Each team has five penalties. United went first. Each side score their first two penalties easily. Up steps the wunderkind Ronaldo. He is United's regular penalty taker and he seldom misses. His technique is well known. In his run up he has a little hesitation to trigger a move to one side from the goalkeeper so that he neatly slots it to the other side of the goal. He does his little jink, but Cech does not move. Ronaldo has hesitated too long and when it comes he does not have enough momentum to kick the ball hard enough. It is a tame penalty that Cech saves. Chelsea score with their third and fourth and United with their fourth and fifth. All Chelsea needs is to slot home their fifth penalty. This should be Drogba's job. Their best forward should be given the most nervy task. But Drogba has been sent off. None of the other forwards wants the job. Up steps the captain, taking control. Score and the Cup is theirs, miss and he will always be notorious as the man who lost the trophy. Terry steps up without nerves but his standing foot slips on the newly laid pitch and he kicks the ball wide of the goal. The scores are equal at 4-4. United score their 6th and so do Chelsea. United score their 7th and Chelsea nominate Anelka, the temperamental French forward, bought for next season when Drogba is expected to leave. It's a soft shot and Van de Saar saves. the match is over and United have won.

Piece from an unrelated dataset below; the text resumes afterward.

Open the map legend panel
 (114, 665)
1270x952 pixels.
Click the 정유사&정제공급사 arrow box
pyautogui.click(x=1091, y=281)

Despair for Chelsea. John Terry is in tears. Joy for United. Ecstasy! Paul Scholes gets his medal - he had been suspended for the game nine years previously. The United team is led up to receive the trophy by none other than Bobby Charlton, now a United director and half a century after he stepped out unscathed from the ruined plane at Munich, 39 years since he lifted the trophy himself as captain of United.
On the radio today a Liverpool supporter gives grudging praise to Ferguson. He is a good coach, perhaps a very good coach, but not a great coach. Bob Paisley, now he was a great coach. He took Liverpool to three wins.
Blind to his own sins; vigilant for those of others.